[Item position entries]

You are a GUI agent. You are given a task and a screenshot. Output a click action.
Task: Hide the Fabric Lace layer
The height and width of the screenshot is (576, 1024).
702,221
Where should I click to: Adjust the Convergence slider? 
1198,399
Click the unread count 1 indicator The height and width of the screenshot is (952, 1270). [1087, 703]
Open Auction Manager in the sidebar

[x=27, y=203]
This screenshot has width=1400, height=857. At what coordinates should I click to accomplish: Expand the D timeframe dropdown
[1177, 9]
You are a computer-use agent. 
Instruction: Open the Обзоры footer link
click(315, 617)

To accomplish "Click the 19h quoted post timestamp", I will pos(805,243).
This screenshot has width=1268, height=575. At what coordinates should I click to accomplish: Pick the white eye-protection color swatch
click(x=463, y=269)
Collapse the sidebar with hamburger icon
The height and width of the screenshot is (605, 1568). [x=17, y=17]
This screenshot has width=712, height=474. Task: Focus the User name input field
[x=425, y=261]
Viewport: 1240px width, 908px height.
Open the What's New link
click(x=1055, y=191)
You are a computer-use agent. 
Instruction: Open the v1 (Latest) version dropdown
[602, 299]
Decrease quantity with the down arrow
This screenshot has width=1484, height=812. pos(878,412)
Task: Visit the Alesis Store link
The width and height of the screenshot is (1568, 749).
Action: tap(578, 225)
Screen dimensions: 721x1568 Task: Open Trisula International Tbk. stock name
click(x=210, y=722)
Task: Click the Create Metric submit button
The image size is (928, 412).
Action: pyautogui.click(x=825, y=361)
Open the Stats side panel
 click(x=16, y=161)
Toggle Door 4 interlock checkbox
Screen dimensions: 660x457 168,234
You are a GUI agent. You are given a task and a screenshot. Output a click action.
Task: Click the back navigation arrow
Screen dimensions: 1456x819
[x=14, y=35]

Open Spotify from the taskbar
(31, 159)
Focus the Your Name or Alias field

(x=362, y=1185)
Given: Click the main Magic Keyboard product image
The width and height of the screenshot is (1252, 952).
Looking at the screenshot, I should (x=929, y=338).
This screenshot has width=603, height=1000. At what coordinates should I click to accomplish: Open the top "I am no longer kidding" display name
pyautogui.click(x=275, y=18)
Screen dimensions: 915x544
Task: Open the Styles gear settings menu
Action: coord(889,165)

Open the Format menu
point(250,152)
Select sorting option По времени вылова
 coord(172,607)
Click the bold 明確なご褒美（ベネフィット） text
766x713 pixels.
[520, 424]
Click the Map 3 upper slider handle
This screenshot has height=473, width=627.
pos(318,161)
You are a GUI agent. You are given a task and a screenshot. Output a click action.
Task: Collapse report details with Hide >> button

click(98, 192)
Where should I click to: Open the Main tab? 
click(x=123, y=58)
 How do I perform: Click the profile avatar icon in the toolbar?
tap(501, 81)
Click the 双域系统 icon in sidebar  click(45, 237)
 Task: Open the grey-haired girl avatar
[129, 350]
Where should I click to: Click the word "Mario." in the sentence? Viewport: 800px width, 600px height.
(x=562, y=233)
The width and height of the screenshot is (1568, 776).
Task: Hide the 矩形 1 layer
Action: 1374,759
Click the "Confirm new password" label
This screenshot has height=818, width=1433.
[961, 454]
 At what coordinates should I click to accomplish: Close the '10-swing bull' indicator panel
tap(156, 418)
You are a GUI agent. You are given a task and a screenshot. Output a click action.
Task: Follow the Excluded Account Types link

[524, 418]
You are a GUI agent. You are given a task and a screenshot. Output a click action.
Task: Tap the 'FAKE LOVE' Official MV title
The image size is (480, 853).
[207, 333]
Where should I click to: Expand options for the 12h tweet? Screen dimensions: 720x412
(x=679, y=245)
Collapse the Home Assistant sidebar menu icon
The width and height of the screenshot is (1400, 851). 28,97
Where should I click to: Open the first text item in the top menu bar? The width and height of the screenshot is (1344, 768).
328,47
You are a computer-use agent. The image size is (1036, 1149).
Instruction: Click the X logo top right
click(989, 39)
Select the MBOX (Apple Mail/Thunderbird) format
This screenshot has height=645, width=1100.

Request: Reproduce verbatim the entries from the line containing "Where should I click to: Expand" through the line containing "The width and height of the screenshot is (1400, 851).", including both of those lines.

Written answer:
Where should I click to: Expand options for the 12h tweet? Screen dimensions: 720x412
(x=679, y=245)
Collapse the Home Assistant sidebar menu icon
The width and height of the screenshot is (1400, 851). 28,97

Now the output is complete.